**Text provided**.
□ □ □

More Buddhist Scandals

Sogyal Rinpoche

So, apparently, a guy named Sogyal Rinpoche who runs (ran?) a Buddhist organization called Rigpa is in trouble for doing some kinda something that made people upset.

According to Lion’s Roar, a “twelve-page letter (from Sogyal’s students) … addresses, in detail, four areas of alleged behavior by Sogyal Rinpoche: physical and psychological abuse of students, sexual abuse of students, a ‘lavish’ lifestyle, and that his actions have ‘tainted our appreciation for the practice of the Dharma.’”

I guess the letter says that Sogyal lured young women into sexual liaisons and “gut punched a nun.” There’s lots of lurid drama and action. People love lurid drama and action, so, apparently, the Internet is all abuzz about it. I haven’t paid any attention so I don’t know more than just that.

I’m glad no one is asking my opinion about Sogyal Rinpoche and Rigpa because I have none. I think I may have heard the names Sogyal Rinpoche and Rigpa before this scandal broke, but that’s it. I haven’t read the twelve-page letter and I have no interest in it. So, what I have to say here has nothing whatsoever to do with the specific allegations against Sogyal Rinpoche, since I do not know what he’s being accused of (other that what I just said).

Instead, I want to use the opportunity given to me by this recent scandal to talk about Buddhist institutions in general as I see them.

Institutions are weird things. And Buddhist institutions are even weirder things.

My take on what Buddhism is goes like this. People had been meditating for a long-ass time before Buddha showed up. It seems likely that some of these people had realizations similar to his. But before Buddha’s time, meditation was largely an individual activity that one did by oneself. I’m sure there were other groups of meditators before Buddha’s time. But the normal thing was to go off and do it on your own.

Also, when people did meditate with a group, the usual thing was for some authority figure to lay out in advance what this meditation stuff was supposed to accomplish, and for the students of that authority figure to try to work toward that goal. Thus, in his early days, the Buddha himself was taught by one meditation teacher how to reach the “sphere of nothingness,” and by another how to reach the “realm of neither perception nor non-perception.” Which he did, but which he found to be useless in his quest to understand the origin of suffering and how to put an end to it.

Buddha’s great innovation was to try to find a way that people could meditate together with no goal at all. Then he died, and the whole thing went into the crapper. It became just another religion with authority figures and dogmas and all the rest.

□ □ □

**Provided material**.
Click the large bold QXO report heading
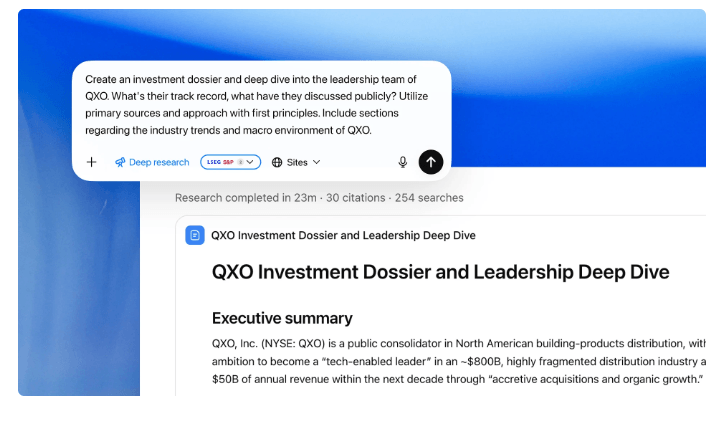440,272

□ □ □

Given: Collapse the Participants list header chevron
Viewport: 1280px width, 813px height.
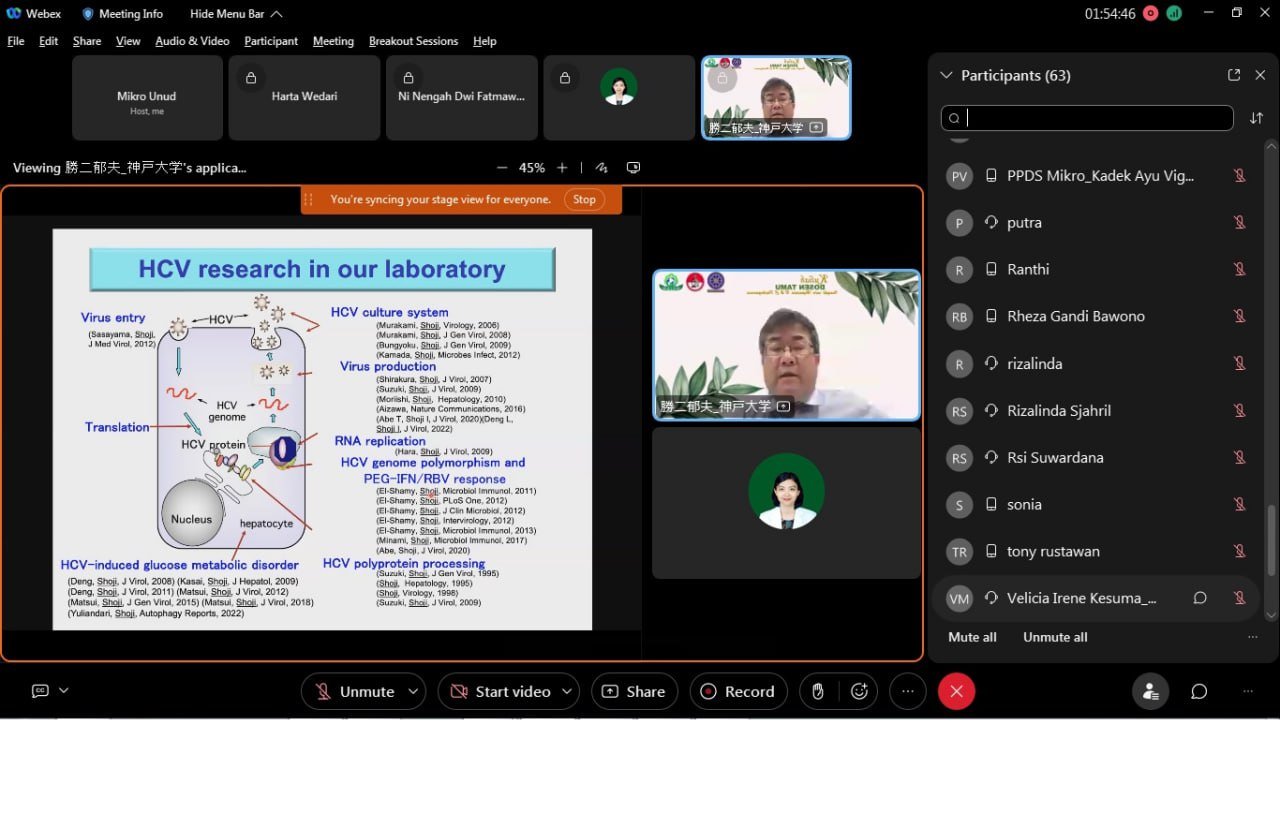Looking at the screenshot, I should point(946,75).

□ □ □

**Prompt**. Could you continue the post above on Buddhist scandals and institutions, starting right after its last sentence?

**The reply**.
Fast forward a few hundred years to Bodhidharma, and here’s a guy who just wanted to sit on his own but who allowed a few people to join him as long as they behaved. This became the basis for the Zen way of pursuing Buddhist practice. No dogmas, no authority figures, just people sitting together and not messing it up for each other.

Of course, even in Zen this isn’t always what happens.

And this isn’t always what every person claiming to be a Zen Buddhists thinks should happen.

Still, that’s my understanding of the tradition. It’s not anyone’s business to tell you what your individual meditation practice is supposed to reveal to you, or to confirm that you’ve “gotten it” when something does happen.

Now… when you try to form an institution around such a loose set of non-beliefs, and around that kind of idea of what spiritual authority means, you’re going to have some difficulties. How do you get all sorts of people on the same page about something when one of your core ideas is that no two people are ever on the same page about anything?

To me, the whole point of a Buddhist institution is to provide a reasonable space for people to engage in individual meditation practice within a community of others who also want to meditate. That’s it.

Now, the bigger the institution becomes, the more trouble you’re going to have doing that. When everyone knows everyone else, and everyone is more-or-less equally committed to meditating, you don’t need to make a lot of rules in order for this to work.

When you start opening up your group to the wider world, though, all sorts of people are going to show up with all sorts of ideas. You’ve got to accommodate a lot of different beliefs and expectations.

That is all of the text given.